Actualisé 08.05.2008 à 18:12

Une nouvelle flambée de violence paralyse le Liban

A Beyrouth, les routes sont
bloquées, l'aéroport est fermé et il y a des accrochages armés. Le pays est au bord du chaos.

Privé de chef d'Etat depuis le 24 novembre, le Liban, qui traverse une crise politique aiguë, est une nouvelle fois aux prises avec la violence. Mercredi, une grève générale pour des revendications salariales avait déjà dégénéré à Beyrouth.

Hier, la situation s'est encore détériorée. Le pays était littéralement paralysé, de nombreuses routes étant rendues impraticables par des murs de pneus en flammes.

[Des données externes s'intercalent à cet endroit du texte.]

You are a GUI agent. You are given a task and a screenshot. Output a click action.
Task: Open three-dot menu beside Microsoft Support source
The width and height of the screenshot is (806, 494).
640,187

L'aéroport international de Beyrouth était fermé, de même que de nombreux commerces et écoles, alors que des combats armés entre partisans de l'opposition et de la majorité antisyrienne s'étendaient à plusieurs villes du pays. L'armée libanaise a prévenu qu'une escalade risquait de porter atteinte à son unité. «Si la situation se poursuit, tout le monde perdra.»

Hassan Nasrallah, le chef du Hezbollah, fer de lance de l'opposition, a déclaré hier que les récentes décisions prises par le gouvernement à l'encontre de la formation chiite (enquête sur un réseau de télécommunications installé par le Hezbollah à travers le pays, limogeage du chef de la sécurité de l'aéroport) étaient une «déclaration de guerre».

Peu après ce discours, de violents affrontements à la roquette de type RPG et aux armes automatiques ont éclaté dans des quartiers de Beyrouth.

Face à cette escalade, plusieurs capitales arabes ont fait part de leur inquiétude et appelé au calme.